Initiating a high-efficacy DMT was tied to a significant reduction in depression severity over about a year, reported Kathryn Fitzgerald, ScD, of Johns Hopkins University School of Medicine in Baltimore, and colleagues, in a poster presentation at the annual Consortium of Multiple Sclerosis Centers meeting.

“We consider these results as preliminary, but they are consistent with some prior research studies that found a link between reduction in inflammation and downstream reduced depressive symptoms in non-MS populations,” Fitzgerald told MedPage Today.

Depression affects people with MS significantly: compared with controls, MS patients have shown an elevated annual prevalence ratio of depression of 1.77. An imaging study recently suggested that hippocampal neuroinflammation may play a role in depression-associated in MS. In addition, DMTs may affect depression etiology and symptomatology; some lower-efficacy DMTs like interferons many increase depression risk, while higher-efficacy DMTs may exert anti-depressive properties, Fitzgerald noted.

In this study, the team examined data from MS PATHS (Multiple Sclerosis Partners Advancing Technology and Health Solutions), an ongoing 10-site longitudinal study. The investigators used the Quality of Life in Neurological Disorders (Neuro-QoL) depression subscale, a self-reported measure, to assess depression severity.

The study population consisted of patients with relapsing-remitting MS who were new initiators of higher-efficacy or lower-efficacy DMTs and who completed at least two Neuro-QoL depression scales. Natalizumab (Tysabri), rituximab (Rituxan), ocrelizumab (Ocrevus), and alemtuzumab (Lemtrada) were considered higher-efficacy DMTs. Interferons, glatiramer acetate (Copaxone), fingolimod (Gilenya), and dimethyl fumarate (Tecfidera) were classified as lower-efficacy drugs.

The sample included 400 people in the higher-efficacy group and 530 in the lower-efficacy group. In both cohorts, 77% were women. The higher-efficacy group had a mean baseline age of 42.7; their baseline Neuro-QoL scores were an average of 46.3 points, and 43.3% had a history of antidepressant use or currently were taking antidepressant drugs. The baseline age in the lower-efficacy group was 46.8; this group had a baseline Neuro-QoL of 45.6 points, and 46.7% had used or were using antidepressants.

Over 1.06 years of follow-up, initiating higher-efficacy DMT was associated with a significant reduction in Neuro-QoL scores, while starting lower-efficacy drugs was not.
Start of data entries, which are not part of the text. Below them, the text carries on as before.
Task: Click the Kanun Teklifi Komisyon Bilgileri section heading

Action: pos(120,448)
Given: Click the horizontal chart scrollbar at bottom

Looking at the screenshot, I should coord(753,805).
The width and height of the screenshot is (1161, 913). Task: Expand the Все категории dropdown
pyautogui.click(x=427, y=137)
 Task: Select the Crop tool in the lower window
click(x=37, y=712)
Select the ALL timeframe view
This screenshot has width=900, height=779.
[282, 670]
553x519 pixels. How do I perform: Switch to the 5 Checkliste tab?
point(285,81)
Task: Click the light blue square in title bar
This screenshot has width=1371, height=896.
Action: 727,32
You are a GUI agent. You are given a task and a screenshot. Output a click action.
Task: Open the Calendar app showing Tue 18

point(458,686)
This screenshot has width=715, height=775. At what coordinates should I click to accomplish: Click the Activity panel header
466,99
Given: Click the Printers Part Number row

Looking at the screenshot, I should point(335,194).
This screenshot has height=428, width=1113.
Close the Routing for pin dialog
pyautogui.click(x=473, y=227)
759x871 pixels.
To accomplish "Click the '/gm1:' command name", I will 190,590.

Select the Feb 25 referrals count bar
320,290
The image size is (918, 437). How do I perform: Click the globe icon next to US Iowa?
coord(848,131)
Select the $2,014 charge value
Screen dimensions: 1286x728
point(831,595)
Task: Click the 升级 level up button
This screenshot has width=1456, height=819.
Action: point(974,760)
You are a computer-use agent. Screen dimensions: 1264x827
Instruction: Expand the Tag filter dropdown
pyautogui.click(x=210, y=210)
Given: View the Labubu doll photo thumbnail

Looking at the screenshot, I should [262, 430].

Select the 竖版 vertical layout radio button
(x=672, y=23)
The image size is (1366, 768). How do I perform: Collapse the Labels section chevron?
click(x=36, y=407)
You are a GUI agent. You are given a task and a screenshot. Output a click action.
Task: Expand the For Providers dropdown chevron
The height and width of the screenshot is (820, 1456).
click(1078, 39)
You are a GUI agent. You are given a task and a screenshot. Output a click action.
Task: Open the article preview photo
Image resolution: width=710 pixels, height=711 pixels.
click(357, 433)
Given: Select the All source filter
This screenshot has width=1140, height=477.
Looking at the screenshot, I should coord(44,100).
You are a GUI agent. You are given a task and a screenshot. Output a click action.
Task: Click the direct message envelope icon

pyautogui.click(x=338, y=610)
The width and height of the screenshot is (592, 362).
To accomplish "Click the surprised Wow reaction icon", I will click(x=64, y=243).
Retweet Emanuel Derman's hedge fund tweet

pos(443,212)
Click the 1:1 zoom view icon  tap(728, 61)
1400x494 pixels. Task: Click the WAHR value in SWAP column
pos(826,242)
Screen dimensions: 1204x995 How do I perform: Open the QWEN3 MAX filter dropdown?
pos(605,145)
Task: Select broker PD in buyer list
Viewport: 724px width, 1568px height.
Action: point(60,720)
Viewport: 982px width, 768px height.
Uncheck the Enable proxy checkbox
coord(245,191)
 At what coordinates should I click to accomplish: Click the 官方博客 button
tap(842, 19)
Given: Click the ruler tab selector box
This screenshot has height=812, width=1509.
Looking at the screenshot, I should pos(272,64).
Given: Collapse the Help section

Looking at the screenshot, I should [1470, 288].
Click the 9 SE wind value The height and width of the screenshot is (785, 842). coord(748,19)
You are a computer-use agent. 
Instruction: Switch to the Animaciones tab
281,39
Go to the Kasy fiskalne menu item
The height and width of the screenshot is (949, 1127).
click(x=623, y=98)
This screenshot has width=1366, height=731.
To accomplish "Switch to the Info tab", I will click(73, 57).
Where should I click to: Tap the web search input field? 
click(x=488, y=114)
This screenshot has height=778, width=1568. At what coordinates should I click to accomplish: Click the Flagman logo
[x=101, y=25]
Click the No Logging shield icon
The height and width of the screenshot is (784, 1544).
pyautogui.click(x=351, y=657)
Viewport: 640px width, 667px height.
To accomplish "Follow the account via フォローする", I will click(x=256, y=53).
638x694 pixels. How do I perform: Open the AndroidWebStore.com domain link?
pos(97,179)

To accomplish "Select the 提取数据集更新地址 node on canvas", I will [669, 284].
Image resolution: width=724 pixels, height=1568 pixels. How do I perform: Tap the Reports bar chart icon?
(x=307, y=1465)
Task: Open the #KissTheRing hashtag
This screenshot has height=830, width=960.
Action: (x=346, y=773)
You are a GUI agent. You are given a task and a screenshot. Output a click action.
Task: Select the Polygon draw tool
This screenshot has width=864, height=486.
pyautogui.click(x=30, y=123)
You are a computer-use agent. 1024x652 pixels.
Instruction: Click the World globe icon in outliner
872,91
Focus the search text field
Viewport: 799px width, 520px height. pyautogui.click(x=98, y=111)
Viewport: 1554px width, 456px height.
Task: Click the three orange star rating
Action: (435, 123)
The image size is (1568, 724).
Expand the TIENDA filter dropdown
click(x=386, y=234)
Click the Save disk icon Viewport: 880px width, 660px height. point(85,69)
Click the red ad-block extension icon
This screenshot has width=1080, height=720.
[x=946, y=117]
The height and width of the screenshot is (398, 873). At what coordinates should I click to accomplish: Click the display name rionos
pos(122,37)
Higher-efficacy treatment showed an average of 1.30 point per year reduction in depression severity (95% CI -2.24 to -0.37, P=0.006) in multivariable models. Lower-efficacy drugs were not associated with a change in depressive symptoms (mean change of 0.67, 95% CI -0.58 to 1.92, P=0.29).

The difference in slope over time was statistically different between the two groups (P=0.04). When interferons were excluded from the lower-efficacy group, the results were similar with a mean change of 0.65 (95% CI -0.61 to 1.92, P=0.31). Excluding interferons did not affect the slope difference (P=0.05).

“While we can’t draw definitive conclusions from this study — it’s an observational study and treatment class was not randomly assigned — it provides preliminary evidence of additional benefits of higher-efficacy disease-modifying therapy,” Fitzgerald said.

Analyses including further follow-up from this cohort are ongoing, she added: “We hope the final analyses will be completed by the fall.”